§ **REQUIRED ACTION**:
Write out all the entries word for word, but skip any images.

§ **RECORDS PROVIDED**:

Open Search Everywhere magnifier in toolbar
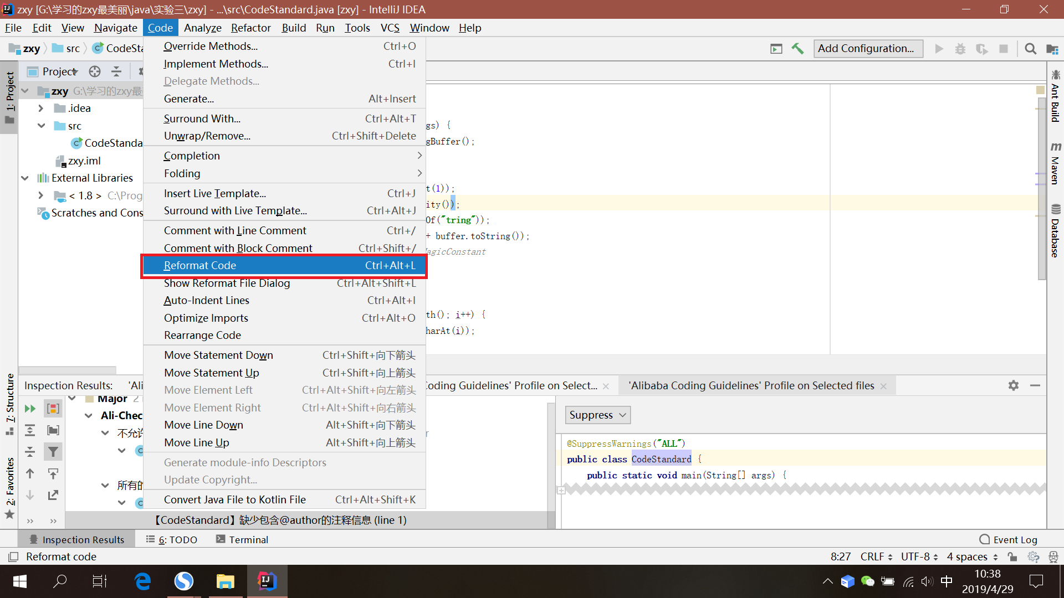Screen dimensions: 1064x598 (x=1030, y=49)
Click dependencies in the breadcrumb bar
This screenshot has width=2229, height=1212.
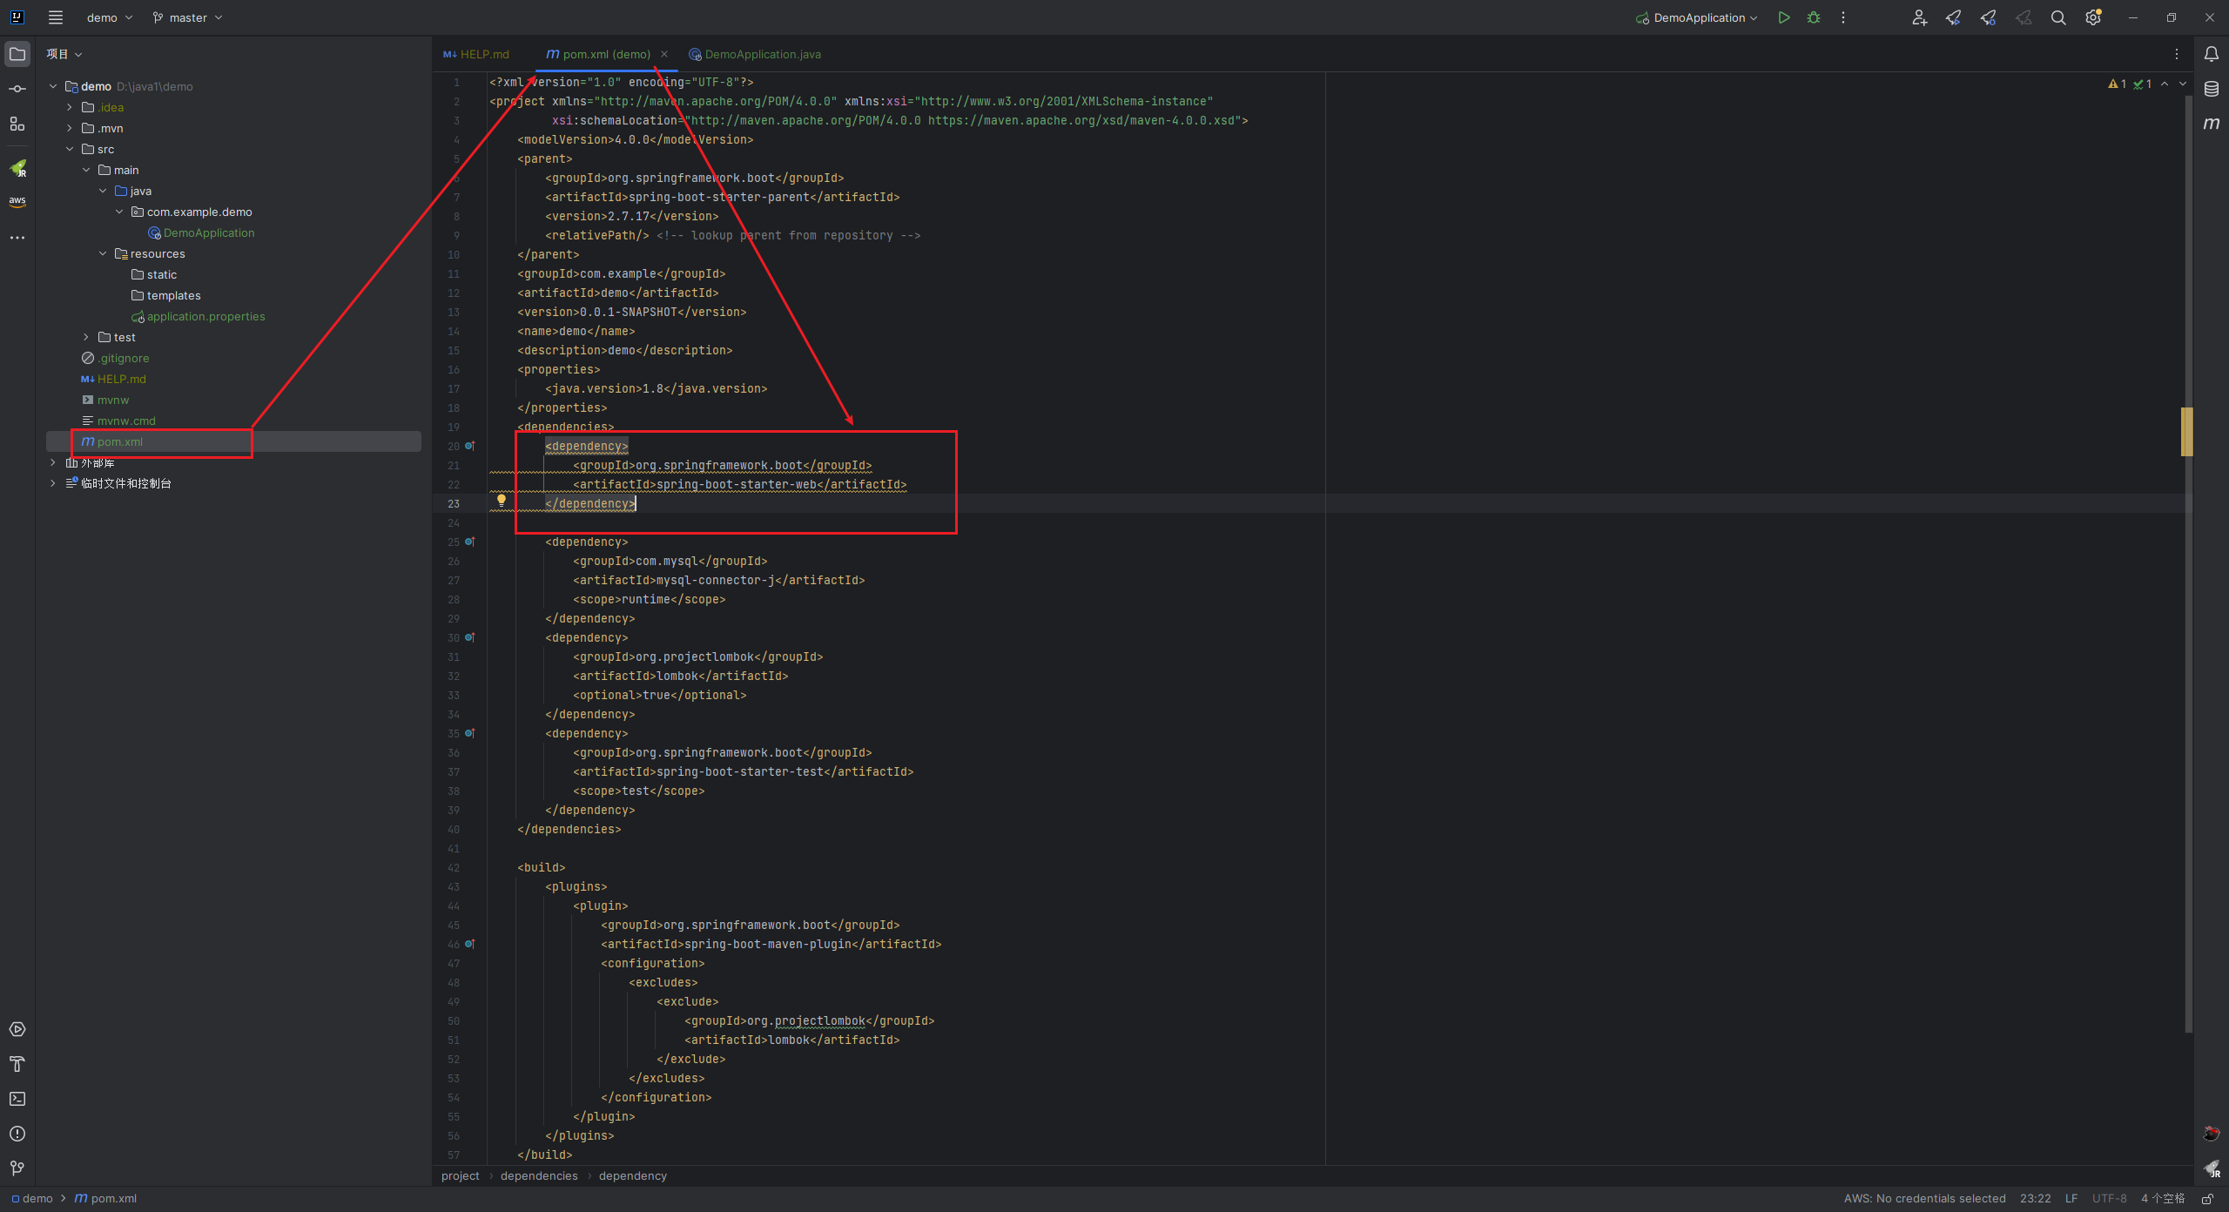538,1175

§ **ANSWER BOX**:
Open Search Everywhere magnifier in toolbar
Screen dimensions: 1064x598 (x=1030, y=49)
Click dependencies in the breadcrumb bar
This screenshot has width=2229, height=1212.
538,1175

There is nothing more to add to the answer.